• **What you are asked to do**
Quote the lines from the line containing "You are a computer-use" to the line containing "click(x=38, y=39)", both included, word for word.

• **Data for the task**
▬▬▬▬▬▬

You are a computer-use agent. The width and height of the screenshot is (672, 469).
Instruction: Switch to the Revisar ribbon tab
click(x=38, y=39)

▬▬▬▬▬▬

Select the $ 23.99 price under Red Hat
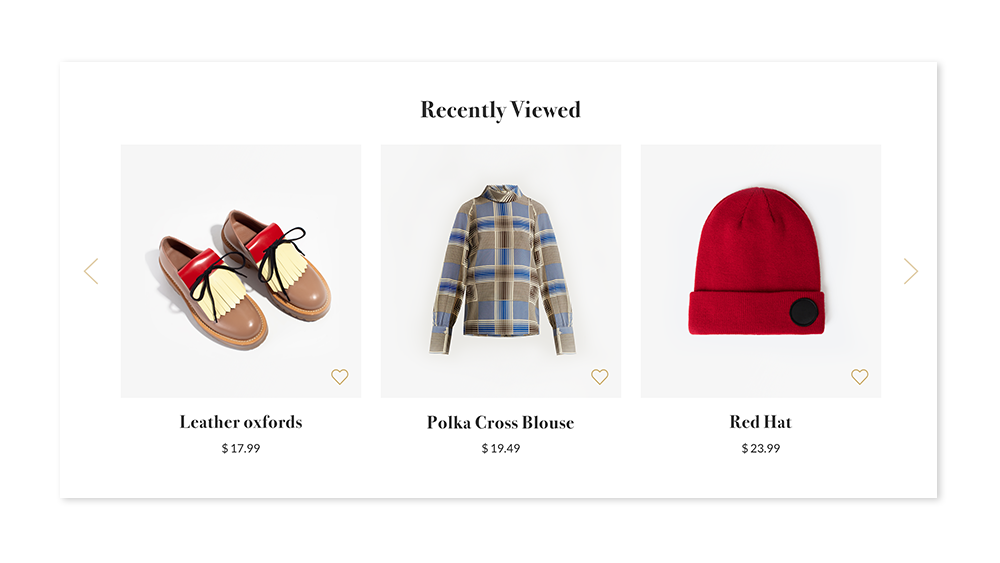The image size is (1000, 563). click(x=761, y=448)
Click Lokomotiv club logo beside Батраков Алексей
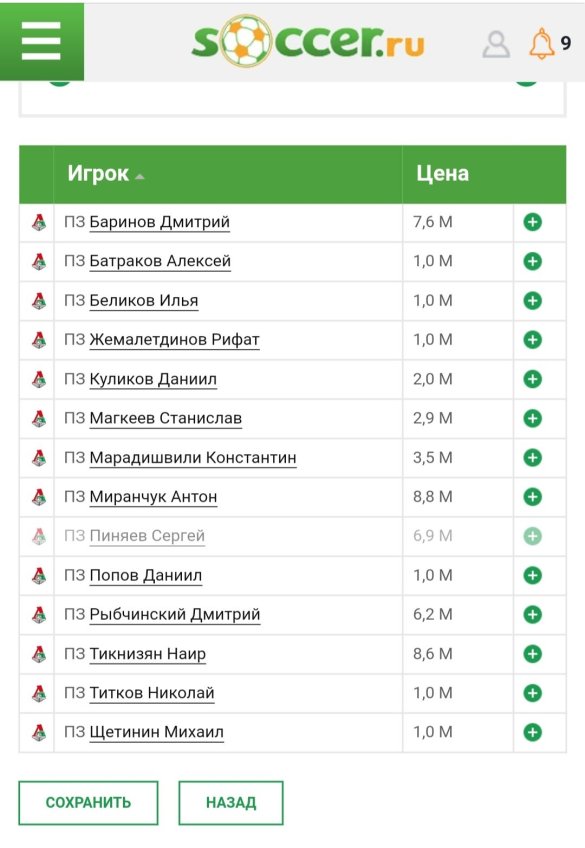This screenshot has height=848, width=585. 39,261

▬▬▬▬▬▬

• **Full response**
You are a computer-use agent. The width and height of the screenshot is (672, 469).
Instruction: Switch to the Revisar ribbon tab
click(x=38, y=39)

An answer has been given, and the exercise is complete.